As soon as the angels got them outside, one of them said, “Run for your lives! Don’t look back and don’t stop anywhere on the plain! Run to the mountains, or you will be swept away!” Genesis 19:17 (HCSB)
But his wife looked back and became a pillar of salt. Genesis 19:26 (HCSB)
Lot’s wife, who had been so blessed by God and so near to safety, was caught up in the destruction. Her action in looking back was in direct opposition to the command: ‘Do not look behind you or stay anywhere in the plain’ (19:17). Jesus said, ‘Remember Lot’s wife. Whoever seeks to save his life will lose it’ (Luke 17:32-33).
Lot’s wife tried to hang on to her life in Sodom and lost her life in the great conflagration. We can know great privileges and yet still belong to the world and come under God’s wrath. John Bunyan closes the first part of Pilgrim’s Progress with this warning: ‘Then I saw that there was a way to hell, even from the gates of heaven, as well as from the City of Destruction.’
Philip H. Eveson, Welwyn Commentary Series – The book of origins: Genesis simply explained
Verse 26 reports that Lot also lost his wife; by looking back she evidenced her affections for her life at Sodom. Lot’s wife may have been a Sodomite; there is no mention of her prior to chap. 19, unless we are to assume she was among the “women” (14:16) rescued by Abram. In any case, the woman is nameless, no more than a prop in the story whose tragic end became a dreaded lesson (Luke 17:32).

- Provided information
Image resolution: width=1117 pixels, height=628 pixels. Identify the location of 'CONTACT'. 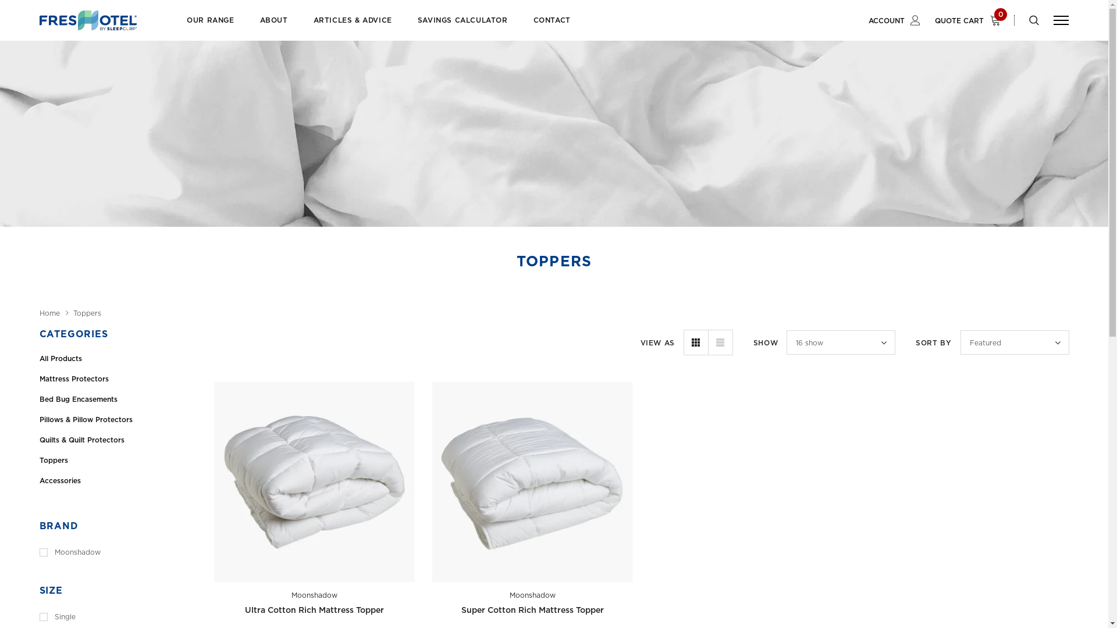
(552, 26).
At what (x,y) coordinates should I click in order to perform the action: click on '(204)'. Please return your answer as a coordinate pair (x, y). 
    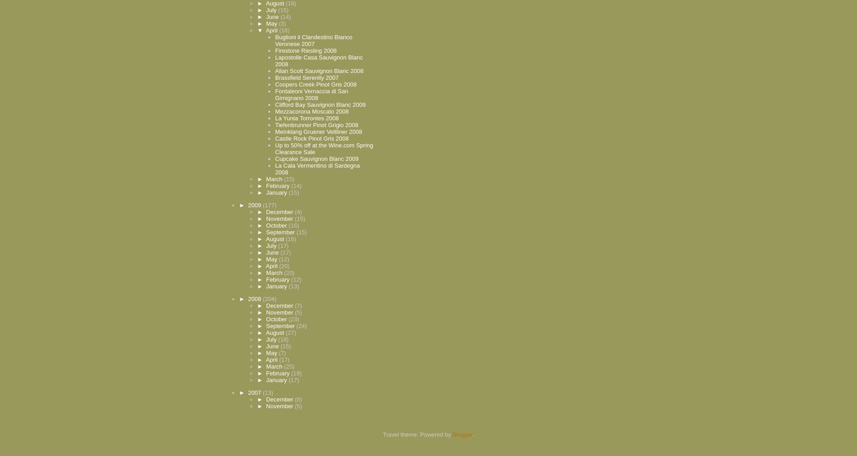
    Looking at the image, I should click on (269, 298).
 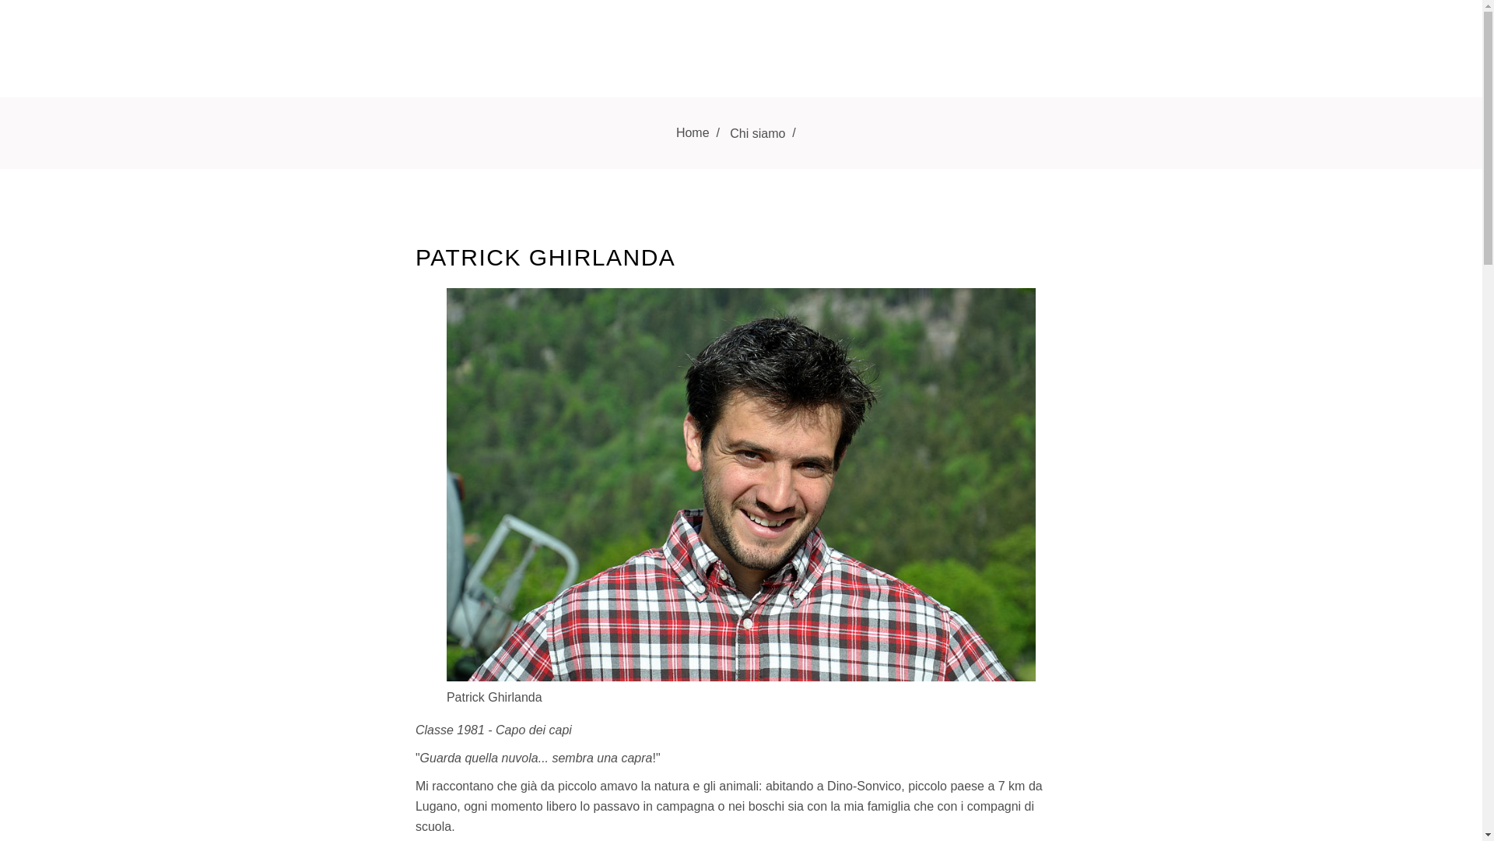 I want to click on 'Home', so click(x=676, y=132).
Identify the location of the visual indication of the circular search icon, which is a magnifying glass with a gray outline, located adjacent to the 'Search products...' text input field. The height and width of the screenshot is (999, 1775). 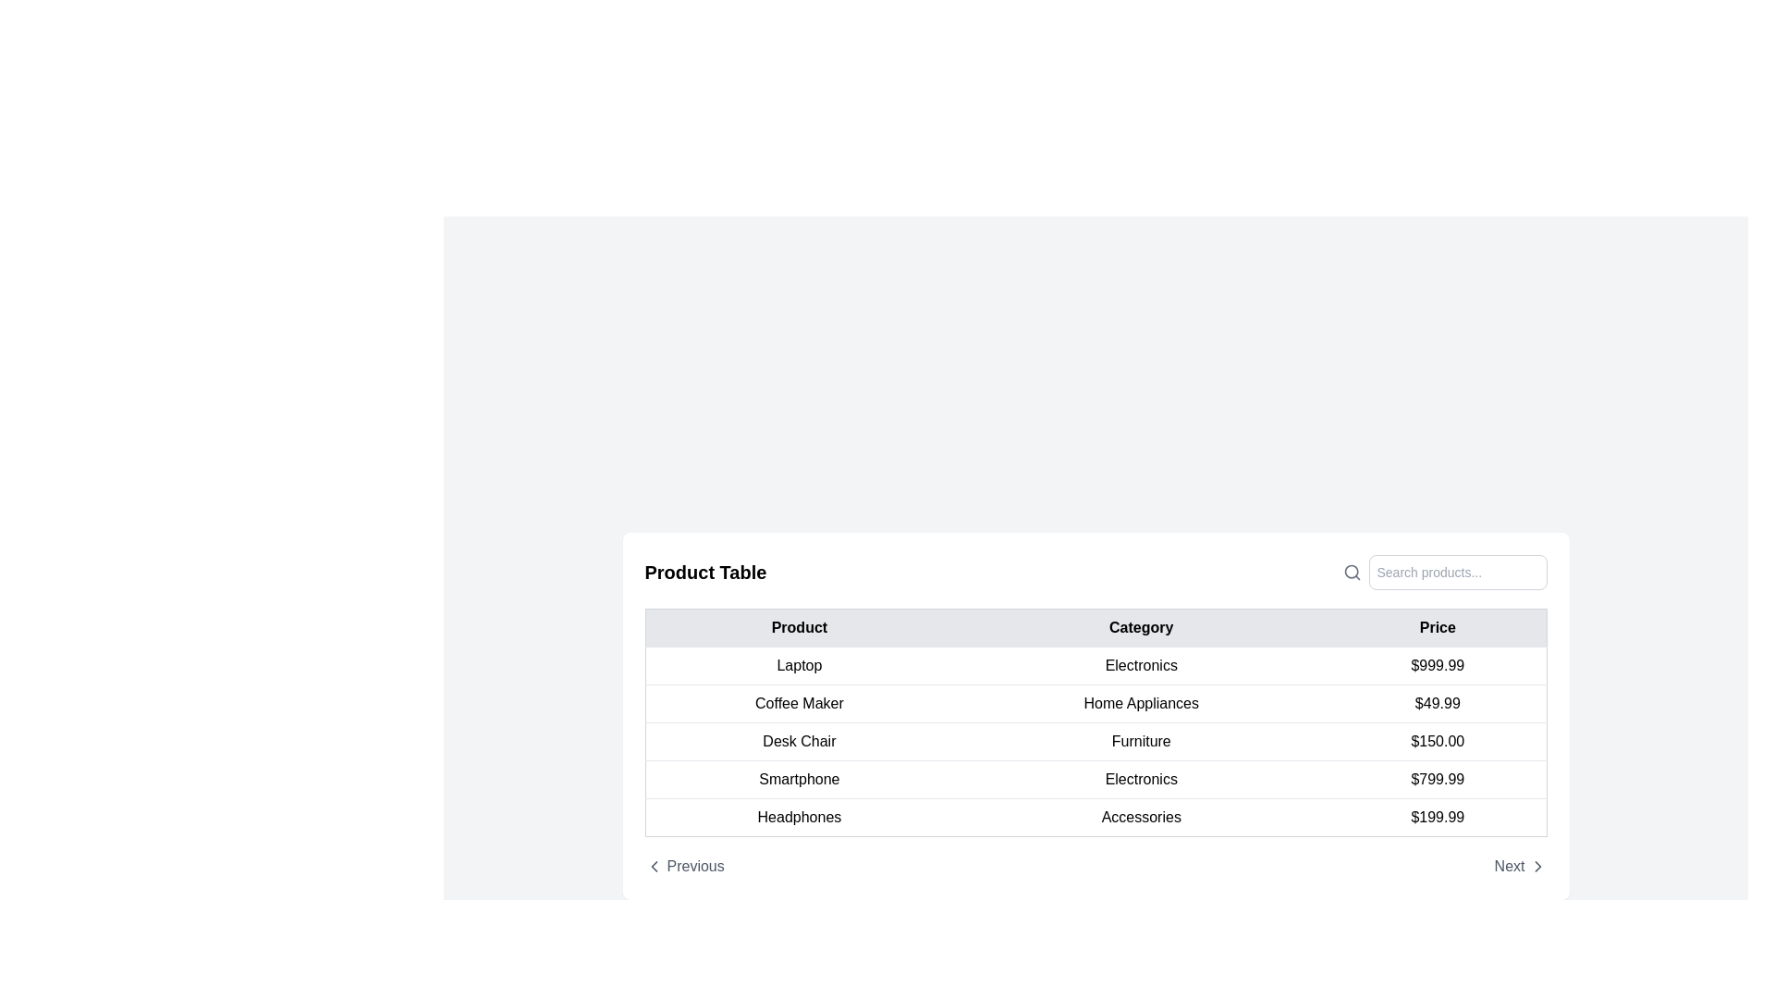
(1352, 571).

- What you need to do
1. Answer these questions from the passage on Lot's wife:
(a) What did Lot's wife become when she looked back?
(b) Which work does John Bunyan close the first part of with a warning?
(c) Which chapter-and-verse reference is given for the "women" rescued by Abram?
2. List every distinct scripture reference in the passage on Lot's wife that gives both a chapter and a verse number. Count a reference only once even if it is cited more than once.

- Answers by item
1.
(a) A pillar of salt.
(b) Pilgrim's Progress.
(c) 14:16.

2.
Genesis 19:17
Genesis 19:26
Luke 17:32-33
14:16
Luke 17:32